Отрывок для чтения »
★ ★ ★ ★
Устав этот заключается в отрицании любого устава, в праве считать свои видения истиной, в старой истине о реальности вымышленных героев и вымышленных событий.

«Что ж! Мы не выступаем с новыми лозунгами, не публикуем манифестов и программ. Но для нас старая истина имеет великий практический смысл, непонятный или забытый, особенно у нас в России.

Мы считаем, что русская литература наших дней удивительно чинна, чопорна, однообразна. Нам разрешается писать рассказы, романы и нудные драмы, — в старом ли, в новом ли стиле, — но непременно бытовые и непременно на современные темы».

Прежде чем перейти к решающим итогам, Лунц утверждает, что «произведение может отражать эпоху, но может и не отражать, от этого оно хуже не станет. И вот Вс. Иванов, твердый бытовик, описывающий революционную, тяжелую и кровавую деревню, признает Каверина, автора бестолковых романтических новелл. А моя ультраромантическая трагедия уживается с благородной старинной лирикой Федина.

Потому что мы требуем одного: произведение должно быть органичным, реальным, жить своей особой жизнью.

Своей особой жизнью. Не быть копией с натуры, а жить наравне с природой…»
★ ★ ★ ★
Содержимое набора данных »
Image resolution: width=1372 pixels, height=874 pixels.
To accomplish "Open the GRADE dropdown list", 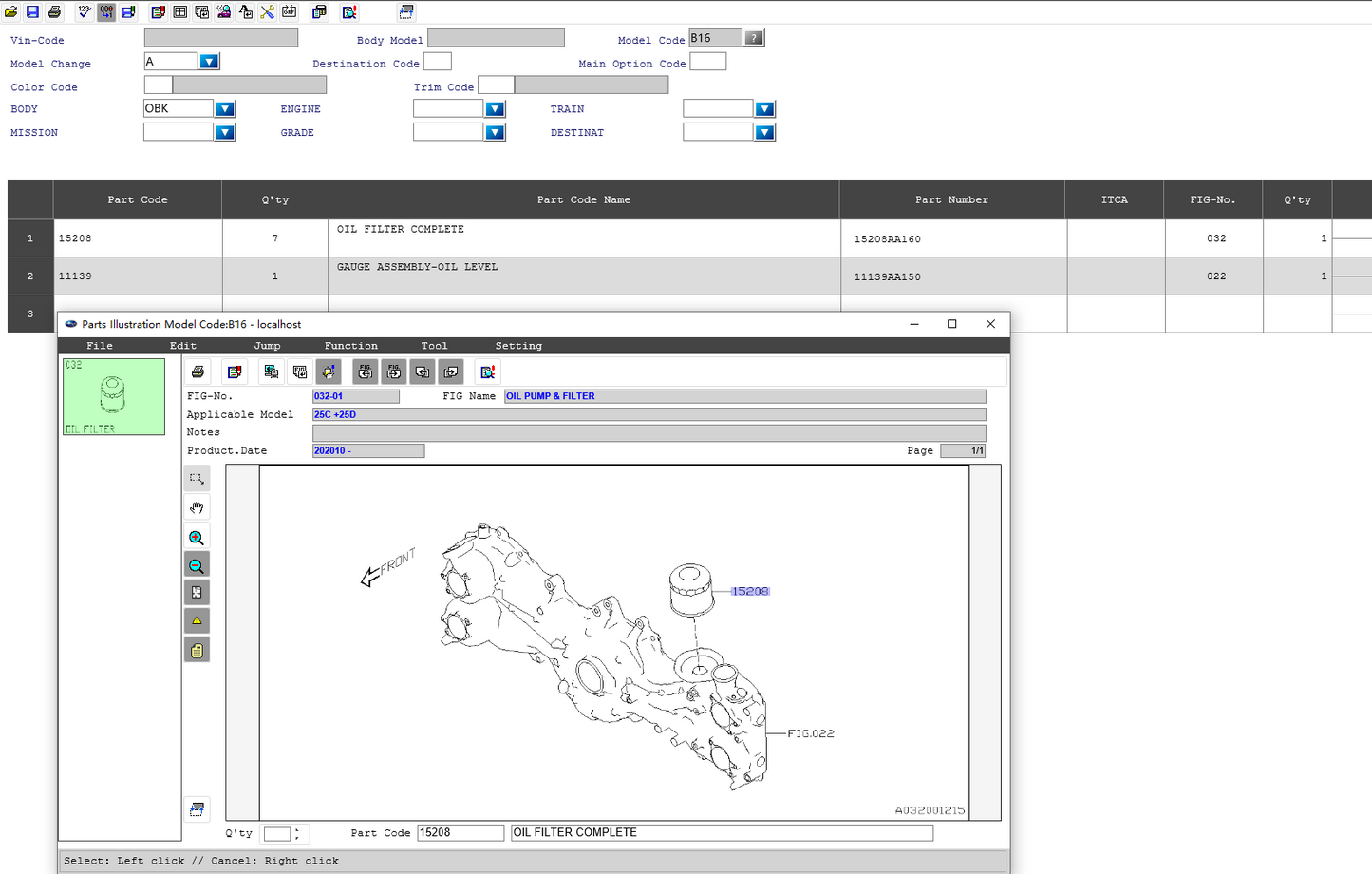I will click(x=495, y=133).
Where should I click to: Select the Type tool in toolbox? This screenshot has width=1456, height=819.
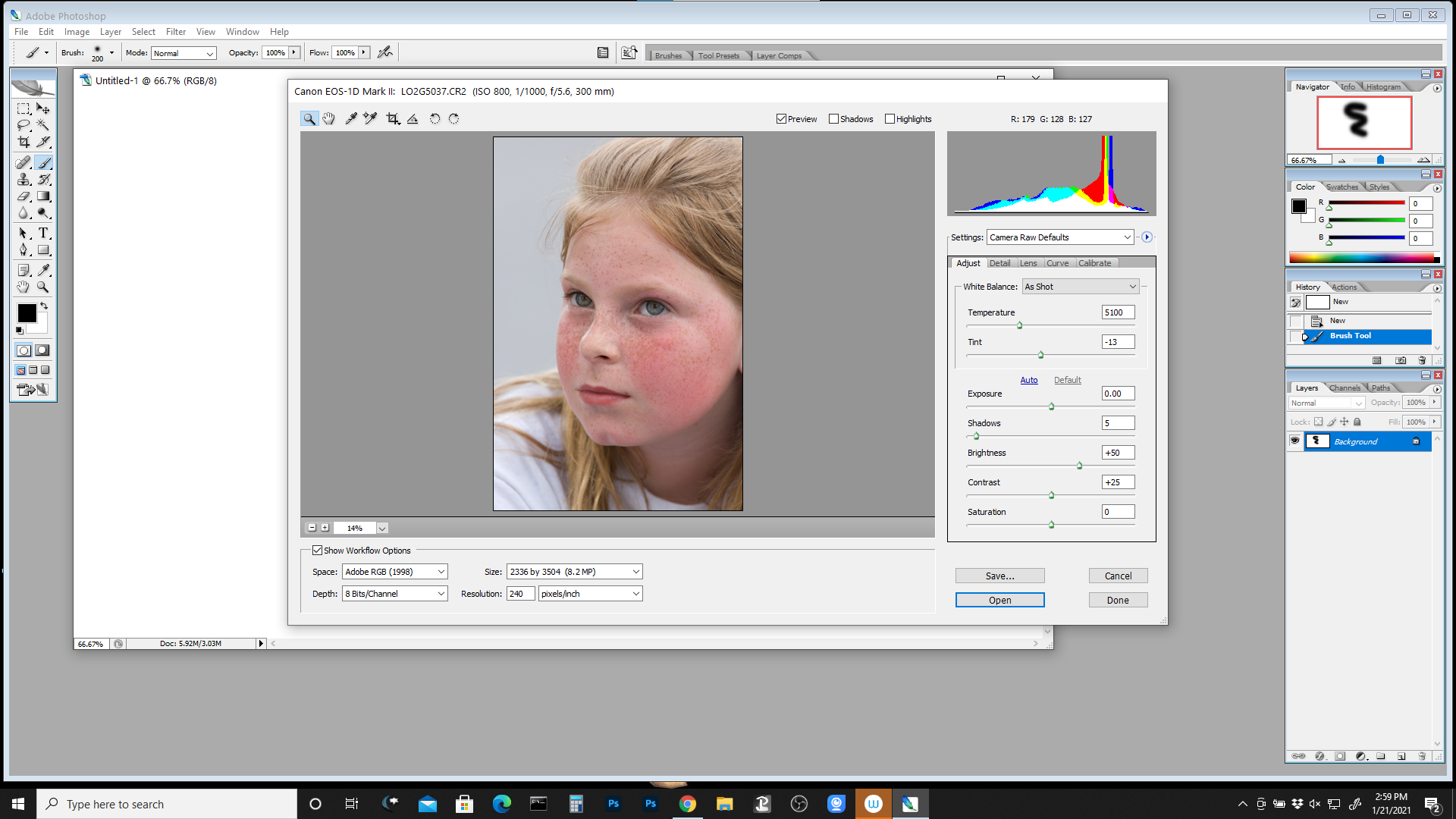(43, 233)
★ ★ ★ ★
Порядок работы »
a: В отрывке для чтения замените «органичным» на «цельным» и приведите заново всё, начиная со слов «Мы считаем, что» и вплоть до слов «жить своей особой жизнью.».
b: Перечислите всех писателей, которые упомянуты в отрывке для чтения по фамилии.

Готовые решения »
a:
Мы считаем, что русская литература наших дней удивительно чинна, чопорна, однообразна. Нам разрешается писать рассказы, романы и нудные драмы, — в старом ли, в новом ли стиле, — но непременно бытовые и непременно на современные темы».

Прежде чем перейти к решающим итогам, Лунц утверждает, что «произведение может отражать эпоху, но может и не отражать, от этого оно хуже не станет. И вот Вс. Иванов, твердый бытовик, описывающий революционную, тяжелую и кровавую деревню, признает Каверина, автора бестолковых романтических новелл. А моя ультраромантическая трагедия уживается с благородной старинной лирикой Федина.

Потому что мы требуем одного: произведение должно быть цельным, реальным, жить своей особой жизнью.

b: Лунц, Вс. Иванов, Каверин, Федин.